Ks. Popowicz zwraca uwagę, że zostaje powołany do tego, aby nieść pomoc swojemu biskupowi ordynariuszowi abp. Janowi Martyniakowi, który jest tym pierwszym pasterzem diecezji. - Z wszystkich sił będę się starał to robić, aby nasza archidiecezja mogła dalej się rozwijać - zapowiada. - Będę się starał wykonywać swoje zadania w łączności z kapłanami, siostrami zakonnymi i wiernymi. Na pewno będzie lżej, mając świadomość, że działamy wspólnie - dodaje.
Dotychczasowy proboszcz archikatedry przemyskiej przyznaje, że przed Kościołem stoją nowe zadania, a szczególną uwagą chciałby objąć młodzież. - Młodzi ludzie wyjeżdżają z rodzinnych parafii na studia lub za pracą i często są pozostawieni sami sobie. Trzeba umieć do nich dotrzeć, nawiązać z nimi kontakt, aby nie czuli się osamotnieni i umieli odnaleźć się w nowych środowiskach. To samo dotyczy emigracji, która napływa z Ukrainy i którą również trzeba objąć opieką duszpasterską - mówi ks. Popowicz.
Nominat nie wybrał jeszcze zawołania biskupiego. - Mam być wierny Ewangelii i nauczaniu Kościoła - podkreśla, mówiąc o swojej przyszłej posłudze.
Ks.
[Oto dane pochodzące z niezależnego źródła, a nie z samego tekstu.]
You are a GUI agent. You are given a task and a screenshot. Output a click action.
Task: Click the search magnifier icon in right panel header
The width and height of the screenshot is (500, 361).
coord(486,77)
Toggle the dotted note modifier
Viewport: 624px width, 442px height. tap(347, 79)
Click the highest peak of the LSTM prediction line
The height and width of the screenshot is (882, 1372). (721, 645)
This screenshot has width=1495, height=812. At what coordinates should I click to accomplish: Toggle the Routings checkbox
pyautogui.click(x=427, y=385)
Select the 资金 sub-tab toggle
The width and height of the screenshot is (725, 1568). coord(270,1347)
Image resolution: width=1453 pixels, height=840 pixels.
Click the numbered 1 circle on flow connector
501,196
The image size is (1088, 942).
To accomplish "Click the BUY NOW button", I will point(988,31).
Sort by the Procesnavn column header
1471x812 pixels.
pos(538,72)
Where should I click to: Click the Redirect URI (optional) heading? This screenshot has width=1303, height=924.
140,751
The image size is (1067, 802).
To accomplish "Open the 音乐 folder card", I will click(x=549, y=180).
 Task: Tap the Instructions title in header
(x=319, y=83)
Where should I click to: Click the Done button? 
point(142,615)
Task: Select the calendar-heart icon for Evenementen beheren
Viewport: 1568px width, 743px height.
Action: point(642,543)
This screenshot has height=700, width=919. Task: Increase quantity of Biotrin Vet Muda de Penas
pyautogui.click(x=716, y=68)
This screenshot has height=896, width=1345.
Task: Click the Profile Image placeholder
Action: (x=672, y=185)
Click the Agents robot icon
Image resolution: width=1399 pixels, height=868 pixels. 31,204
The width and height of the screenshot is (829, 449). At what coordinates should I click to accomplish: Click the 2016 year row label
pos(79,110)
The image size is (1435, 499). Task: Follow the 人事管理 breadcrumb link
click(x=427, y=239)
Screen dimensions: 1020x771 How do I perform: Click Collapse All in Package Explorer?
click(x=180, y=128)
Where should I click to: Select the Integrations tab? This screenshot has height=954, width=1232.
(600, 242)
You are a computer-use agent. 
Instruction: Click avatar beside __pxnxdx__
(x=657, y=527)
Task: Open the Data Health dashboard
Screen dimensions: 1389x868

Eugeniusz Popowicz urodził się 12 października 1961 r. w Człuchowie. Święcenia kapłańskie przyjął 17 października 1986 r., w Starogardzie Szczecińskim z rąk bpa Myrosława Marusyna.
Archidiecezja przemysko-warszawska, której zostaje biskupem pomocniczym jest bardzo rozległa - obejmuje całą Polskę na prawym brzegu Wisły i sięga od Bieszczad i Podhala po Bałtyk. Liczy 79 parafii i ok. 40 tys. wiernych.
Ks. Popowicz będzie pierwszym w powojennej historii biskupem pomocniczym Kościoła greckokatolickiego w Polsce. Po likwidacji struktur przez władze komunistyczne, zaczęły się odradzać dopiero w 1989 r., kiedy biskupem został ks. Jan Martyniak, początkowo jako sufragan prymasa Polski i wikariusz generalny wiernych obrządku greckokatolickiego. 16 stycznia 1991 roku papież Jan Paweł II mianował go ordynariuszem greckokatolickiej diecezji przemyskiej, która obejmowała teren całej Polski. Od tego momentu zaczęto reaktywować jej urzędy, instytucje i sieć parafialną. Na dzień dzisiejszy wszystkie struktury diecezjalne są już zorganizowane.
Aby usprawnić działalność duszpasterską w 1996 r. nastąpił podział na dwie diecezje: przemysko-warszawską i wrocławsko-gdańską, a linią graniczną stała się Wisła.